Prompt: Your answer is every line of the material below in which the string "computer" occurs.

Dataset entries:
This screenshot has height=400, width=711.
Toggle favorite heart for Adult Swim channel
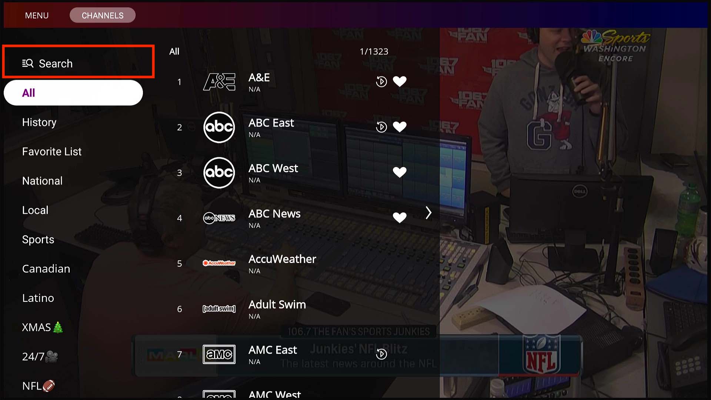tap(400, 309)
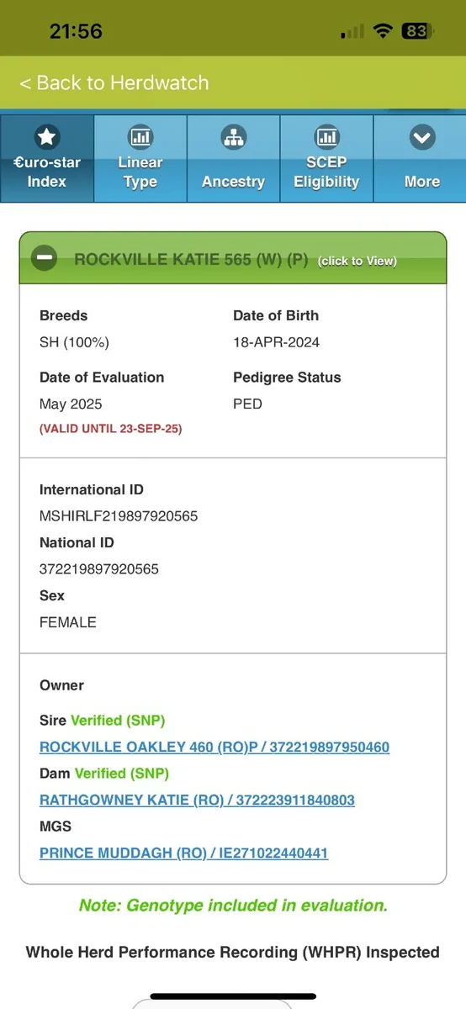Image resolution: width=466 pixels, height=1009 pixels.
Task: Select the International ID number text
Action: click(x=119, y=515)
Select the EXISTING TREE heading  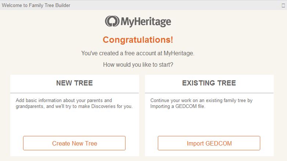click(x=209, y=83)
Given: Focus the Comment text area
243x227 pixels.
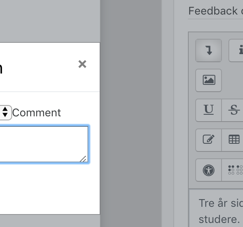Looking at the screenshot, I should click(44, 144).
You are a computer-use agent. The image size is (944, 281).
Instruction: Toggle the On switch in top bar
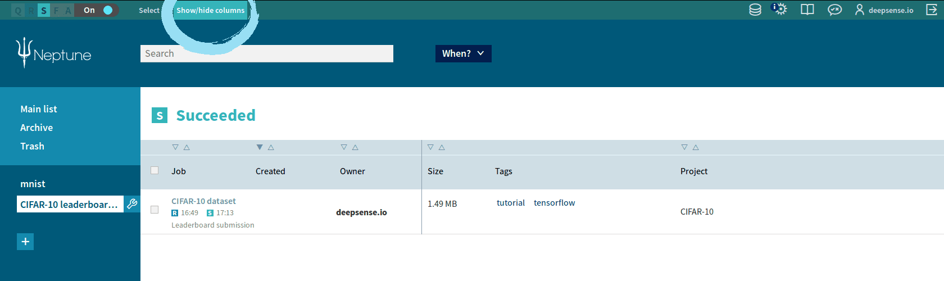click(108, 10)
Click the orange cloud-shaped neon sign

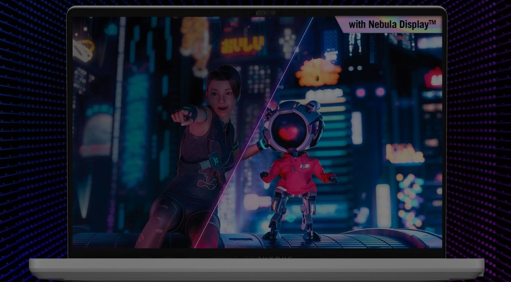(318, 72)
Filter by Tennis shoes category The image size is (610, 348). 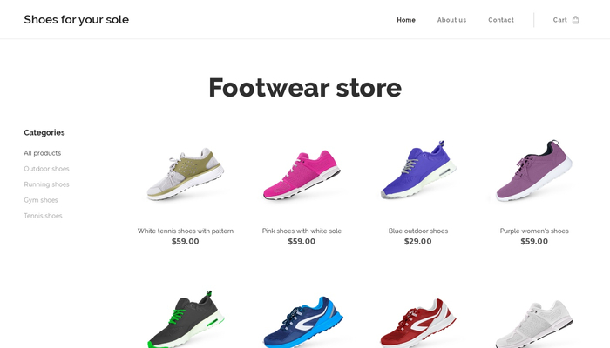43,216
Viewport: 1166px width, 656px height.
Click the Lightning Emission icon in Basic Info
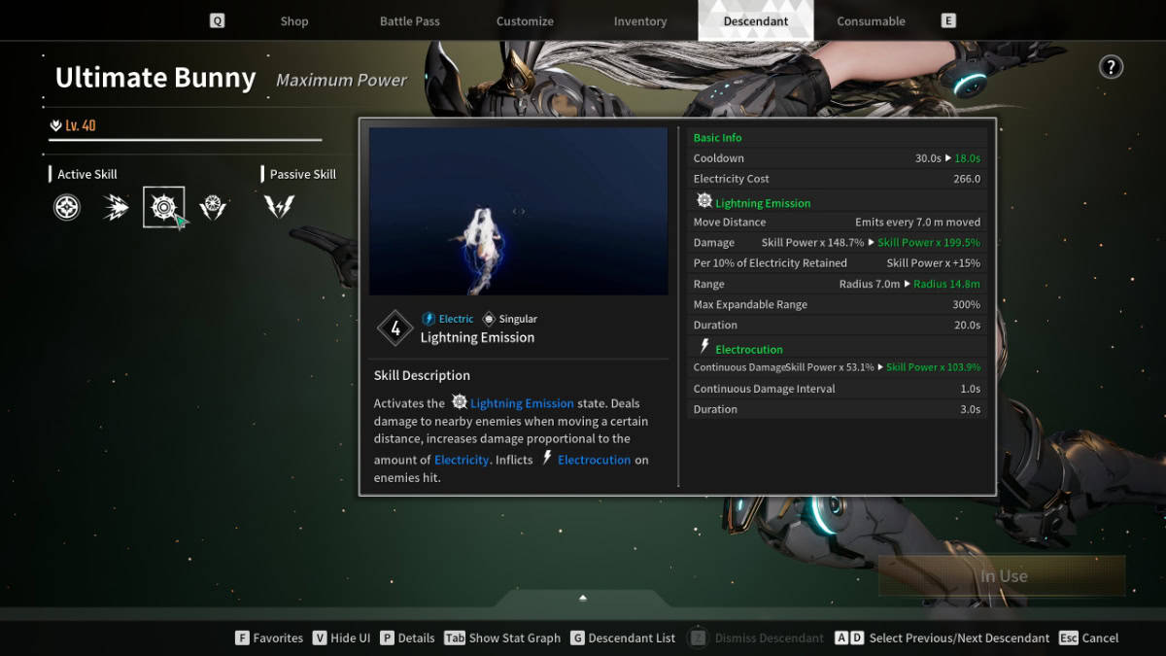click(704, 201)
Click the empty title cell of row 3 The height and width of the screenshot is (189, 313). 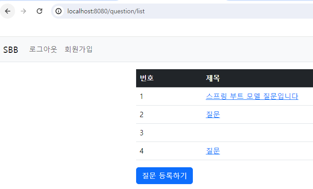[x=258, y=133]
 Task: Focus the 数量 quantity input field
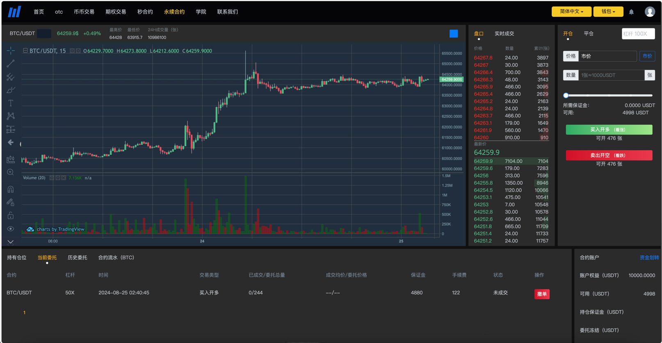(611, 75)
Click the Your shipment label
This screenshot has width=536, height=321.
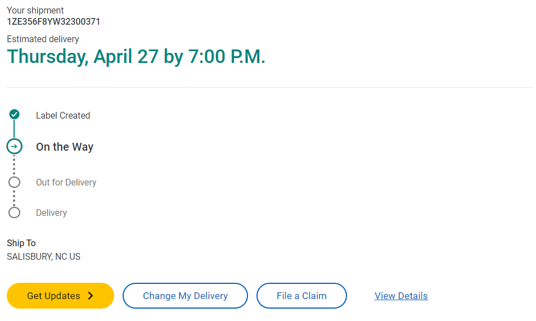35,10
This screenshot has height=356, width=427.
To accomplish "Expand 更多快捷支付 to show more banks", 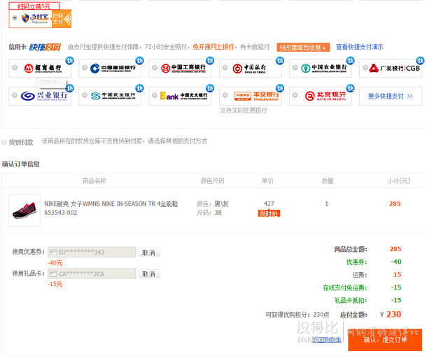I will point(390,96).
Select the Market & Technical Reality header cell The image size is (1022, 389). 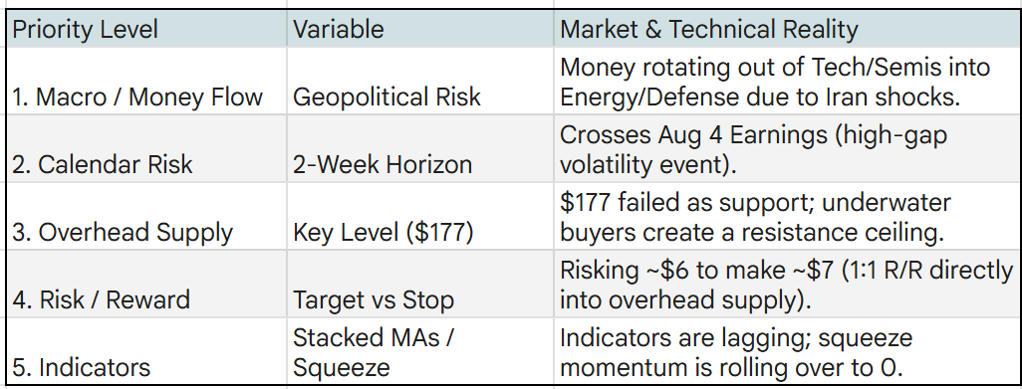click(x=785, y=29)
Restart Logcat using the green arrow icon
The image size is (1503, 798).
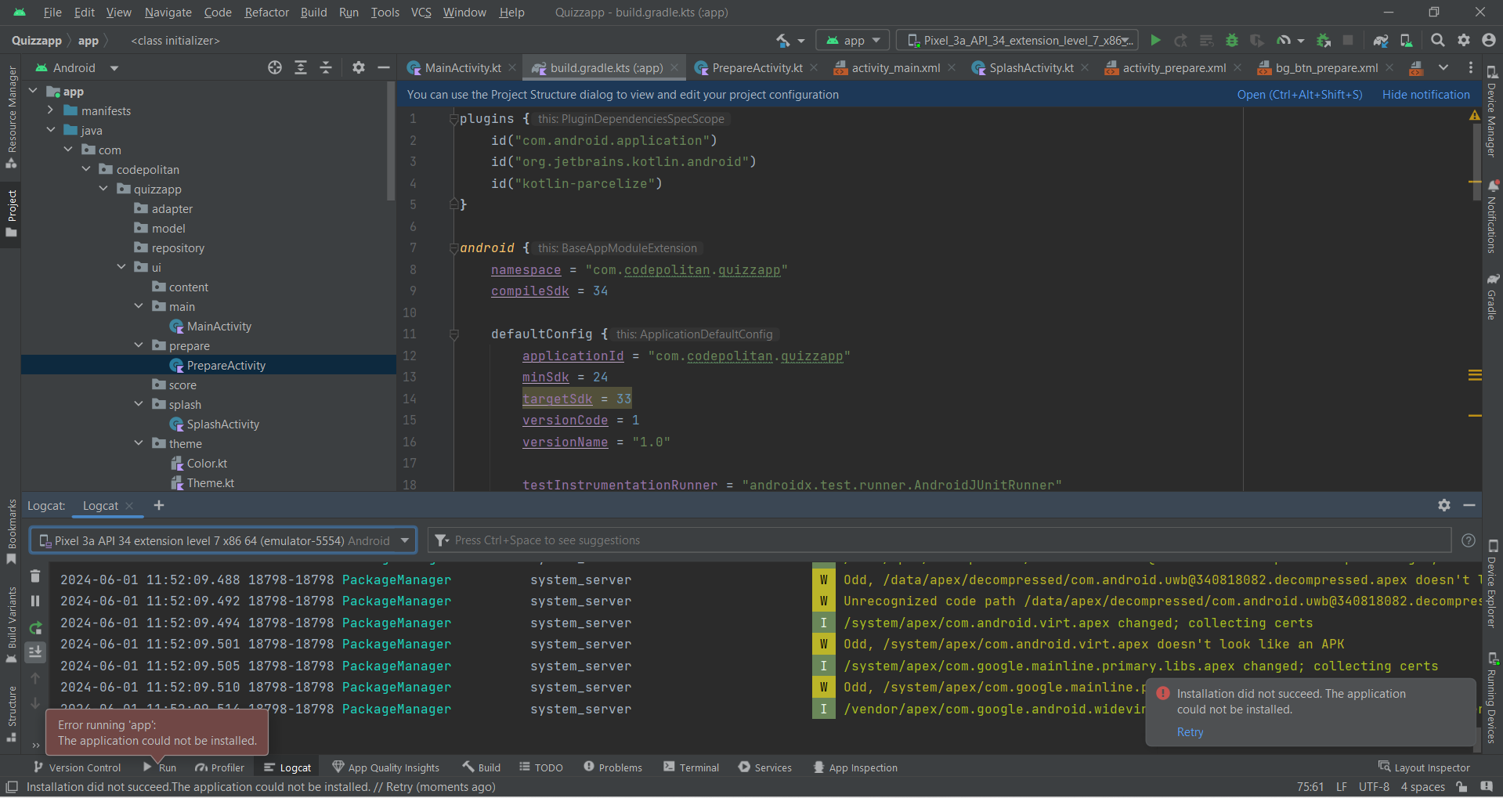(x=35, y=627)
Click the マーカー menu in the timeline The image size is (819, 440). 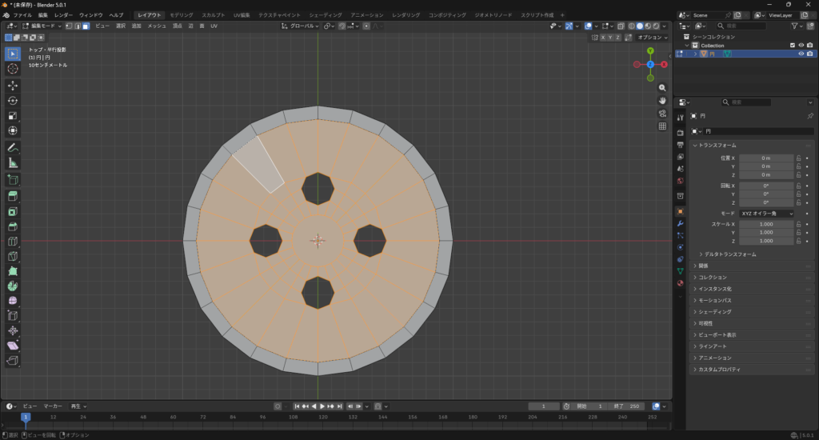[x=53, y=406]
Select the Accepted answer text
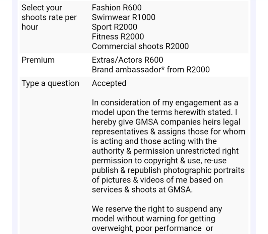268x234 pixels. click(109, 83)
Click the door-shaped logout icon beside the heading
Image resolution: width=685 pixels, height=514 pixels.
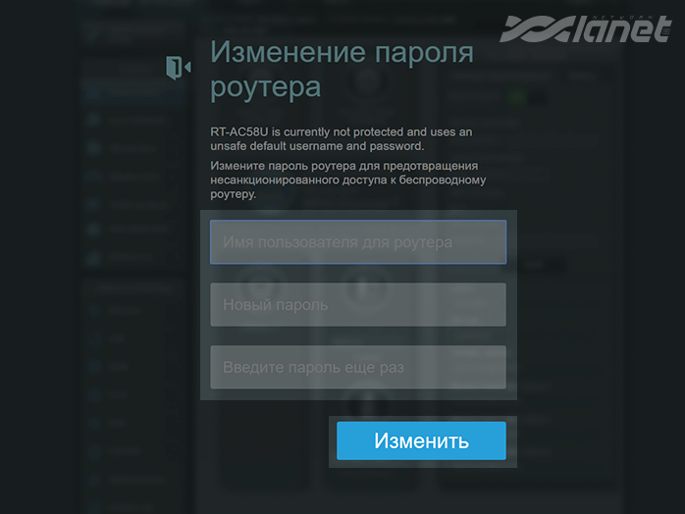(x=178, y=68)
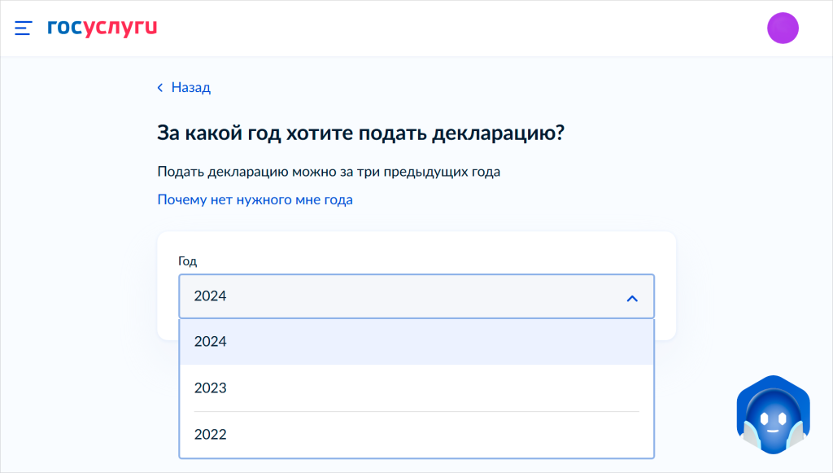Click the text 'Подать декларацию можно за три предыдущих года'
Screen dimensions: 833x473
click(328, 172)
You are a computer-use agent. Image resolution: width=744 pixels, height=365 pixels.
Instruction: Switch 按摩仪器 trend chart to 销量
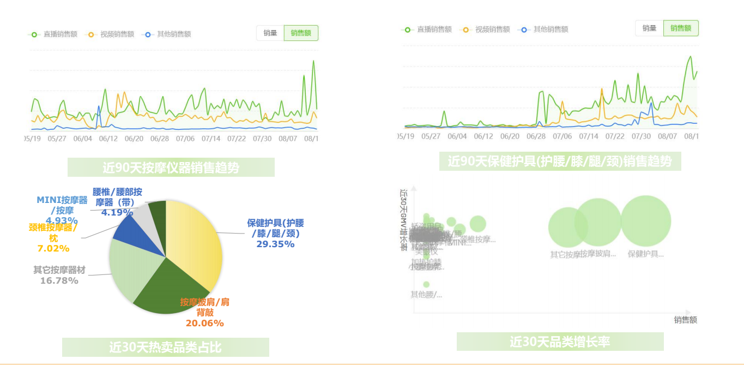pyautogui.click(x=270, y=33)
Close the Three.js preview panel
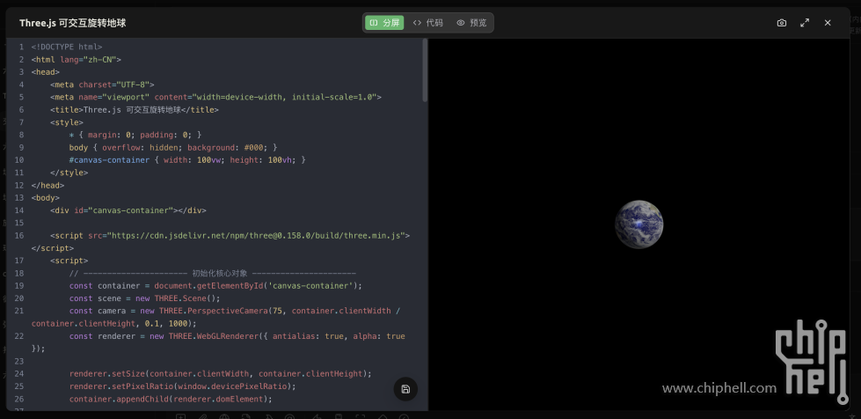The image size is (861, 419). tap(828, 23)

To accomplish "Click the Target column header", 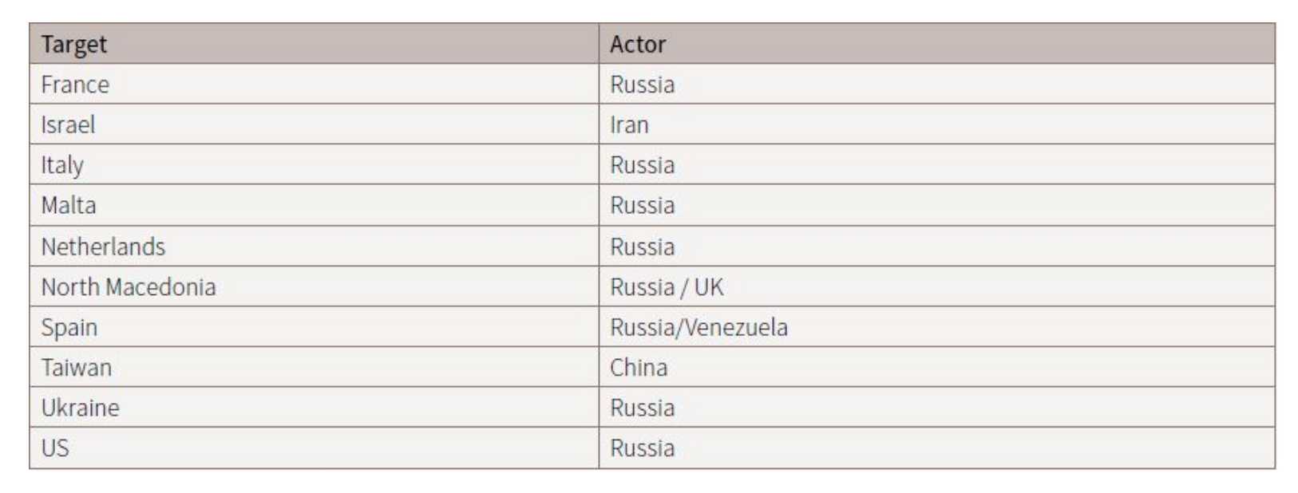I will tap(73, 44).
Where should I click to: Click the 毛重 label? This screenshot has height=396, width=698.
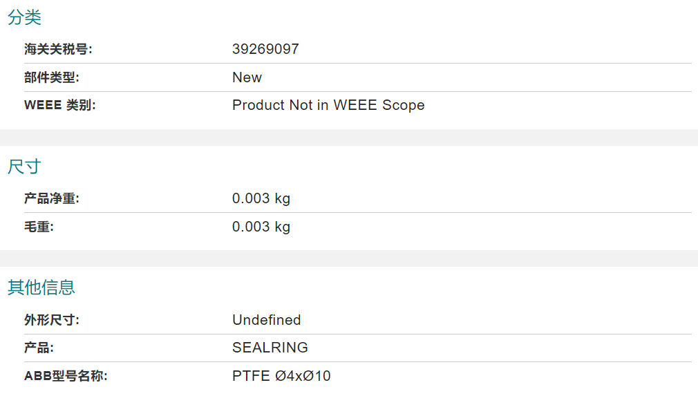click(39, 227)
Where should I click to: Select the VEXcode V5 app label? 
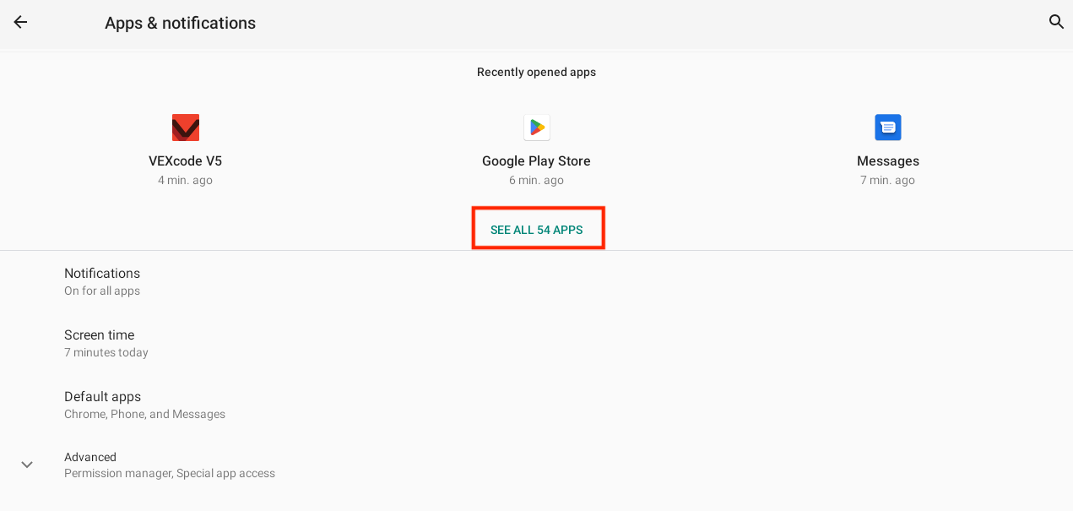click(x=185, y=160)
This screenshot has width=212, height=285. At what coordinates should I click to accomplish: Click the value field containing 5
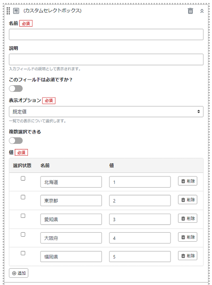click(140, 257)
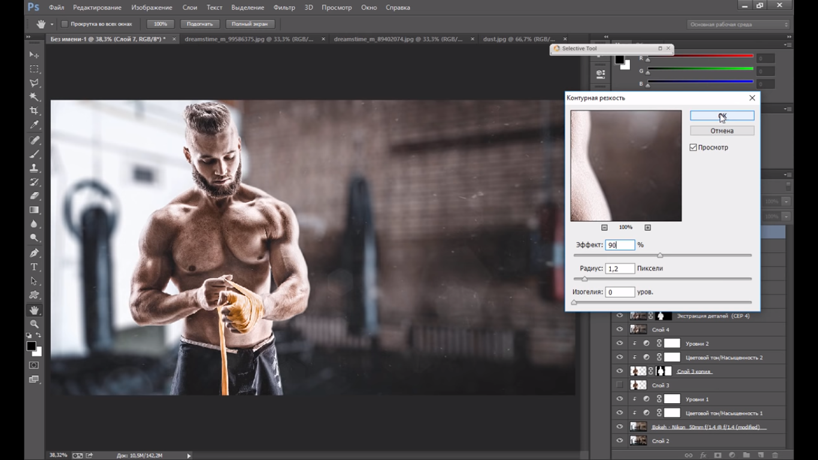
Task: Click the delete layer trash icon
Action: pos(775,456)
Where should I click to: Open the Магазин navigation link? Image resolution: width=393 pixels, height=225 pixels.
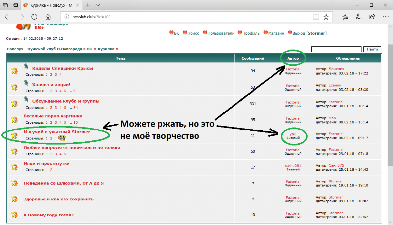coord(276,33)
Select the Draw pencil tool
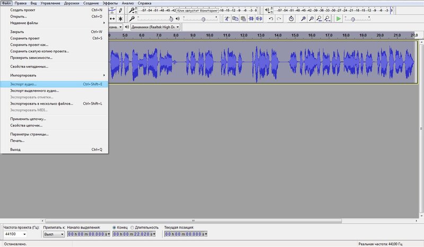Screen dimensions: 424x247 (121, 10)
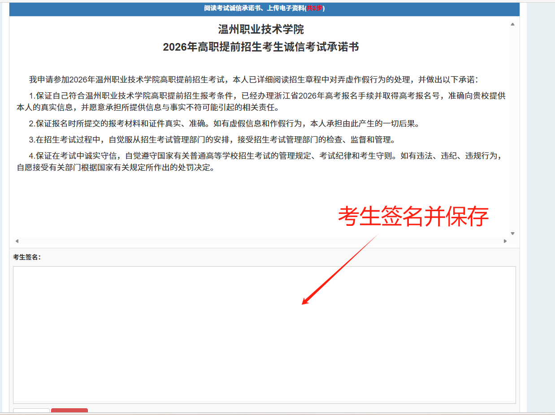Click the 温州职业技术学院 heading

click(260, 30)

Expected answer:
You are a computer-use agent. The image size is (944, 281).
You are a computer-use agent. Image resolution: width=744 pixels, height=365 pixels.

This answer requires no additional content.